# Hedgehog died Sunday



## CaylaHedgehog (Jul 5, 2012)

I bought a hedgehog about 4 months ago from someone who had her for about 1 year 2 months, so she was about 1 year 6 months old. From the day I had her there was a little blood in her urine. I thought it was just a uterine infection and was just going to wait until I had the money to take her to the vets to get it sorted. But last Sunday it suddenly just got bad, very bad. there was a lot of blood in her viv, and she felt weak, i gave her a warm bath to wash the blood off her fur and when i picked her up i noticed she had lost a lot of weight and was very light.
Due to this i decided to have her wrapped up in a blanket and on my lap for a few hours to spend time with her. (must have been instincts)
after a while she was dragging herself on the sofa away from me, i picked her up and there was a little blood on her backside, then wiped the sofa and there was a light trail of blood from where she was dragging herself.
I held her and she was very limp, she couldn't hold herself up
about 10 minutes later she passed away. Right next to her bum there was a large very hard lump bulging out after she had died, and i'm guessing this is what caused her death, but i don't know what the lump is. was it a kidney stone or tumor or something else? I don't want to take her for an autopsy as i don't want her to be cut open, shes buried now and i'm glad shes at least out of pain which im guessing it must have caused her some. The lump was a little smaller than a golf ball.
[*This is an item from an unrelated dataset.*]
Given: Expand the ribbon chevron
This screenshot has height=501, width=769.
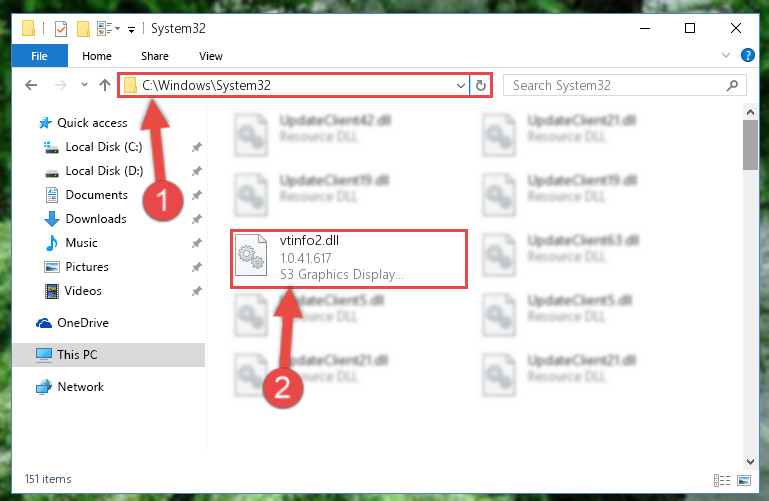Looking at the screenshot, I should point(726,55).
any thoughts on what could have caused her death? 
I would like to know as i'm devastated that she's died and would like to know the cause of it
thank you


----------



## njdepietro (Jul 21, 2012)

sadly i don't know the cause of the lump, but i am sorry for your loss. It was nice you got to spend some time with her before she went though.


----------



## Tym4myself (Jul 17, 2012)

I'm so sorry for your loss.  No idea what the lump was but my first guess would be cancer.


----------



## CaylaHedgehog (Jul 5, 2012)

njdepietro said:


> sadly i don't know the cause of the lump, but i am sorry for your loss. It was nice you got to spend some time with her before she went though.


Yeah my parents said that too, I had a chance to say goodbye


----------



## CaylaHedgehog (Jul 5, 2012)

Tym4myself said:


> I'm so sorry for your loss.  No idea what the lump was but my first guess would be cancer.


Thank you  Yeah that's what i thought when I saw it, and due to the fact she had lost a lot of weight. She's in hedgehog heaven now and out of any discomfort so i'm happy for her in a way. It's still hard to have lost her, as she was my first pet.


----------



## Immortalia (Jan 24, 2009)

I'm sorry for your loss. 

Just for the future, if you ever notice blood in urine or poop, it's an emergency. There's no telling how long she may have been in pain for, no way of knowing if she was bleeding with previous owners too. Our little ones hide illnesses really well, and prompt treatment is best. Even if the prognosis ends up being bad, helping them pass when quality of life is no longer there is better than just waiting. 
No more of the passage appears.